Inkjet printers can lay down microscopic droplets of ink at very high DPI, but you don't really have control at that level. They are designed to reproduce detail and color accurately down to the level you can readily see at a normal viewing distance. Below that scale, the ink droplets are used to create optical illusions to simulate what you think is there. The printer driver and printer electronics control all of that detail to create an approximation of what you ask it to print.
The tiny droplets are small enough to simulate smooth curves. If you're printing in color, a large mass of mixed-color droplets is used to approximate the actual color from primary colors. Color inaccuracies are compensated by making adjacent areas off-color. At the scale of the individual droplets, droplet positioning is pretty imprecise, and some randomness is thrown in to avoid creating neat geometric patterns that your eye could detect as artifacts.

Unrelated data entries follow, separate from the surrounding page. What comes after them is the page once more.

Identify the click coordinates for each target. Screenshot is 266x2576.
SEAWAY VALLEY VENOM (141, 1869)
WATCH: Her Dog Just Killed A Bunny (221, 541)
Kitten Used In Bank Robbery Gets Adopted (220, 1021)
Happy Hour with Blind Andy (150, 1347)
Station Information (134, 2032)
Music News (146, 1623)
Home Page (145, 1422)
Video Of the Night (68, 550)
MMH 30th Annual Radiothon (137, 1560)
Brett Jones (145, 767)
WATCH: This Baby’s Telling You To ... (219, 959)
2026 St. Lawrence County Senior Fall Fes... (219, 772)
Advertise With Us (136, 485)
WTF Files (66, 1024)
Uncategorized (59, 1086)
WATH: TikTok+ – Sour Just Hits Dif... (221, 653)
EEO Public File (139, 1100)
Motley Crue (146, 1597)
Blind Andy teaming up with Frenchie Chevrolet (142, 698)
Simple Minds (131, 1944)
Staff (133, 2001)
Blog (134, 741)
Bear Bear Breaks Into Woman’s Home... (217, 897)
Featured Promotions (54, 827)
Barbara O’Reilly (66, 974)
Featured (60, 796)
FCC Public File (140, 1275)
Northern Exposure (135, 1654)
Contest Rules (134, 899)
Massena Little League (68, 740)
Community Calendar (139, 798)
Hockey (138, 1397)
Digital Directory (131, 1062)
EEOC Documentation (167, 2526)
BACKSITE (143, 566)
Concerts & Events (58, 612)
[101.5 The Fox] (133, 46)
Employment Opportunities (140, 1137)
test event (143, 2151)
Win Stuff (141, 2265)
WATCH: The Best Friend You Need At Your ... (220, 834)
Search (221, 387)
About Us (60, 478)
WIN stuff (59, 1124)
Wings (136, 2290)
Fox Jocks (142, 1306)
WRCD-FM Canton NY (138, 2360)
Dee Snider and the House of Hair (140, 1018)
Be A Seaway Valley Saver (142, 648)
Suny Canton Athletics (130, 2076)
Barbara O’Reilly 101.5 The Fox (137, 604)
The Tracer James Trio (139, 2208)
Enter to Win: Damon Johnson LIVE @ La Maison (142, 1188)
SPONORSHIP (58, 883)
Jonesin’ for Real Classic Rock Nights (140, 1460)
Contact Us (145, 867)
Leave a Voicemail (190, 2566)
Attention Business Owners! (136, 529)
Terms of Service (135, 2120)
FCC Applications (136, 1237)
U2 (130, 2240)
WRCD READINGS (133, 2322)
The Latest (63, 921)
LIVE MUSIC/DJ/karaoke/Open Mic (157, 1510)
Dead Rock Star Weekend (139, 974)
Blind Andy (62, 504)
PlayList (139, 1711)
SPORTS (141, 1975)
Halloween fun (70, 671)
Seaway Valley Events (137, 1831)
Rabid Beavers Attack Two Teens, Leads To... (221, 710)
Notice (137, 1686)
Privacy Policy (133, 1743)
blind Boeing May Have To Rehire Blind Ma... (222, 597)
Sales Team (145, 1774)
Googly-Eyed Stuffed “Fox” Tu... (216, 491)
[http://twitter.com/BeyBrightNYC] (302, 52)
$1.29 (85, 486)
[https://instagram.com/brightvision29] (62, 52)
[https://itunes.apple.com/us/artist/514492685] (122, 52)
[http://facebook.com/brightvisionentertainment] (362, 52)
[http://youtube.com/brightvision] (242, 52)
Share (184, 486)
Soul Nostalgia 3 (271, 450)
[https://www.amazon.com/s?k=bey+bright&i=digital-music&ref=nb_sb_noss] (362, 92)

To illustrate the limitations, I created a little text using a simple font at a size of 3 pt, and printed it on regular printer paper. Here is an enlargement (actual size is about 1 mm high:

At this scale, the ink wicking is significant relative to the size of the characters (although you could do better than this using photo paper). You can see the "wiskers" and bleeding into the small voids within the characters. You can see the aggregation of ink dots creating the character lines. At this size, it's difficult for the printer to accurately reproduce the character geometry. With normal 10 or 12 pt text, the characters would be large enough that these issues wouldn't be noticeable.
With good font selection and photo paper, you could create readable text at 3 pt., but you might want to use a magnifying glass to read it if you don't have perfect vision. It gets dicey as you go to smaller point sizes than that.

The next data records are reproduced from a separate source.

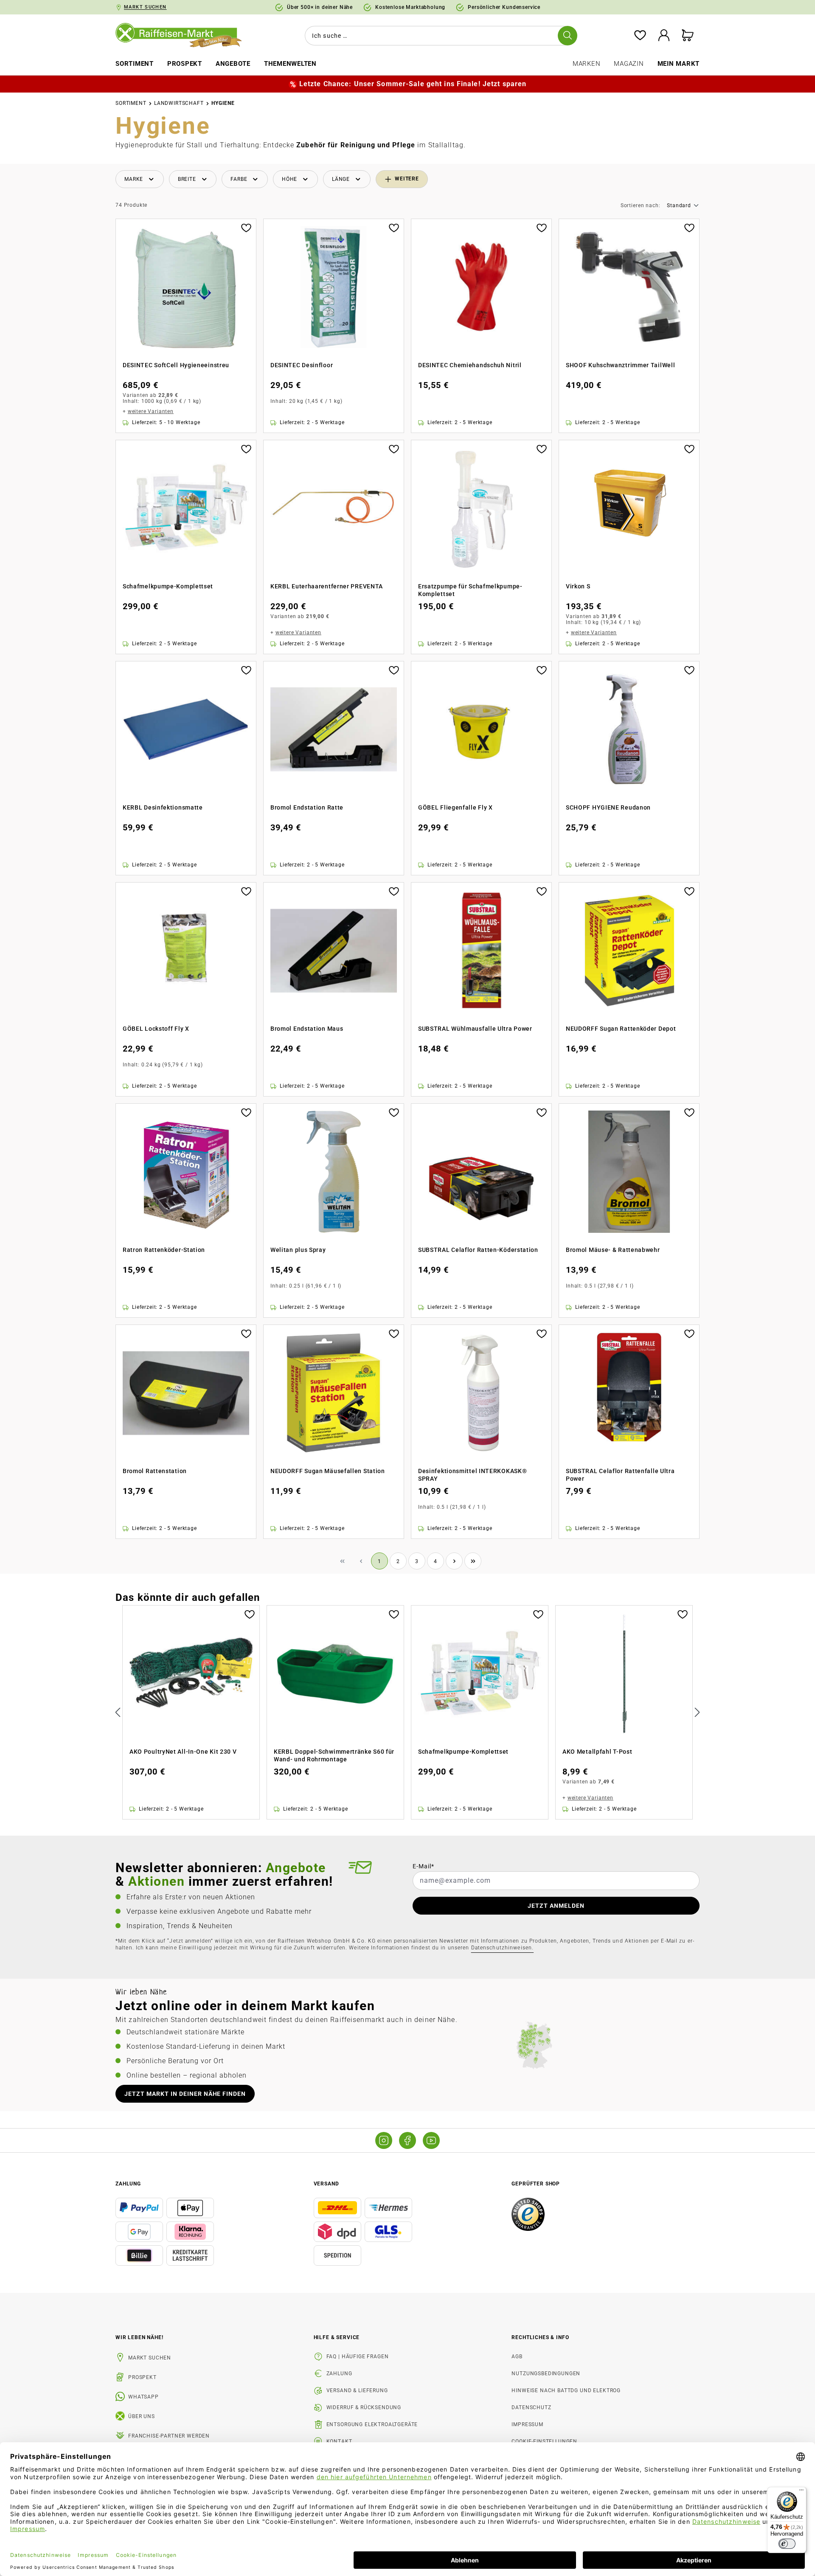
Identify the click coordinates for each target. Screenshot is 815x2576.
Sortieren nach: (640, 205)
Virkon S (578, 586)
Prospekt (142, 2377)
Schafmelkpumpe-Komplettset (168, 586)
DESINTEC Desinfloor (301, 365)
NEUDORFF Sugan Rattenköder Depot (621, 1028)
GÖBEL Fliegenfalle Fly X (455, 807)
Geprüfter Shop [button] (535, 2184)
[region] (407, 1712)
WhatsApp (143, 2397)
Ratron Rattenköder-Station (164, 1249)
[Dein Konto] (664, 36)
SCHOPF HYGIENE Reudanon (608, 807)
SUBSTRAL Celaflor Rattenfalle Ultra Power (620, 1475)
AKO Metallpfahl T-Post (597, 1751)
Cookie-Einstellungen (544, 2441)
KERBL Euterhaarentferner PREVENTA (326, 586)
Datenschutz (531, 2407)
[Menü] (801, 2492)
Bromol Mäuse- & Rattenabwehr (613, 1249)
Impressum (527, 2424)
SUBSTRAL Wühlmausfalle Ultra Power (475, 1028)
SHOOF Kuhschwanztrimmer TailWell (620, 365)
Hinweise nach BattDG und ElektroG (566, 2390)
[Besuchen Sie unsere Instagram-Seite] (383, 2140)
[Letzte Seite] (472, 1560)
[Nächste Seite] (454, 1560)
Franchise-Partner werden (169, 2436)
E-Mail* (423, 1866)
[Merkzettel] (640, 36)
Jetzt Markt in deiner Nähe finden (185, 2093)
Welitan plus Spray (298, 1249)
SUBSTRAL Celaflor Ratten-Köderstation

One benefit of inkjet over manual lettering is that it would be much faster. Miniature writing by hand is something done slowly and carefully under a magnifier. Also, you wouldn't risk spending a lot of time creating the miniature text and then accidentally ruin it with a stray mark. With its limitations on readability, it still might be perfectly adequate if the objective is just to create the appearance of text and readability isn't critical.